Mais la force de Soldiers ne réside pas seulement dans son accès inédit à la communauté tzigane (Dan Bursuc, le gourou du manele, joue son propre rôle dans le film), mais aussi par la manière dont il prouve que tout préjugé peut être dépassé. Le film décortique ses personnages jusqu’à la moelle. On y voit évoluer un anthropologiste timide dont les articles ont été publiés dans des livres américains et un ancien détenu bruyant et souvent violent qui ne sait même pas écrire son propre nom. Lorsqu’ils s’assoient sur un lit, le monde est plongé dans un silence profond. Quand ils se regardent, plus rien ne compte en dehors de leurs sentiments mutuels. Le manele est fasciné par les histoires de réussite extraordinaires, mais ce n’est pas le sujet de ce film. Au fond de nous-même, nous n’avons pas de couleur, pas de nationalité, et pas de religion. Au fond de nous-même, nous n’avons même pas de genre.

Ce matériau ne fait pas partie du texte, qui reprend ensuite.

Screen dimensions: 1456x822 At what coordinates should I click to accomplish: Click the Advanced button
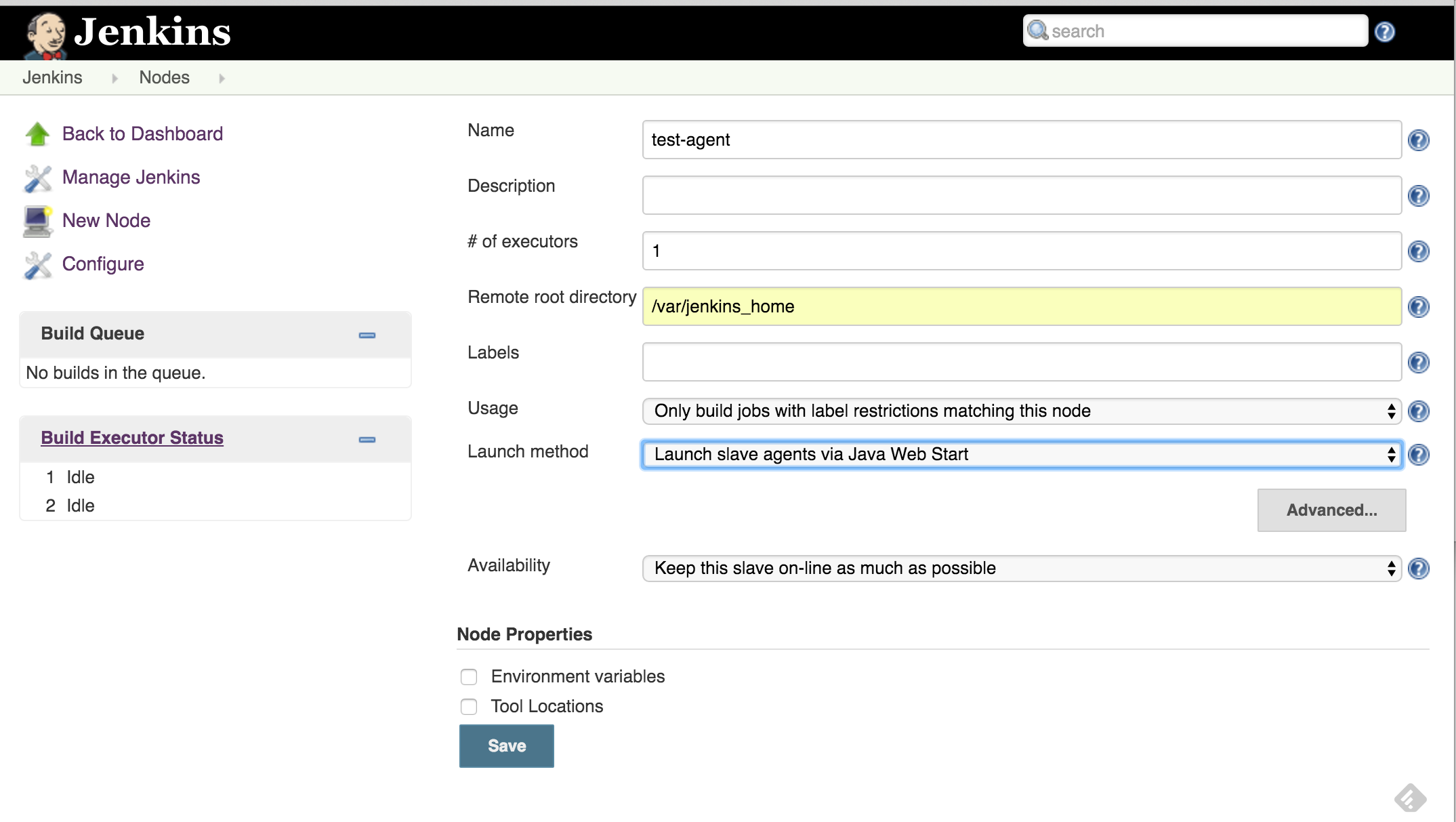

Au fond de nous-même, nous sommes des petits trous noirs informes, avides d’intimité et d’amour, et Soldiers parvient à démontrer comment cette réalité sociale hostile est rendue possible.

Soldiers, Story from Ferentari a été produit par Hi Film Productions (Roumanie) et co-produit par Film House Bas Celik (Serbie) et Frakas Productions (France). Beta Cinema s’occupe des ventes à l’international. Le distributeur roumain microFILM se chargera de la sortie nationale le 2 février 2018.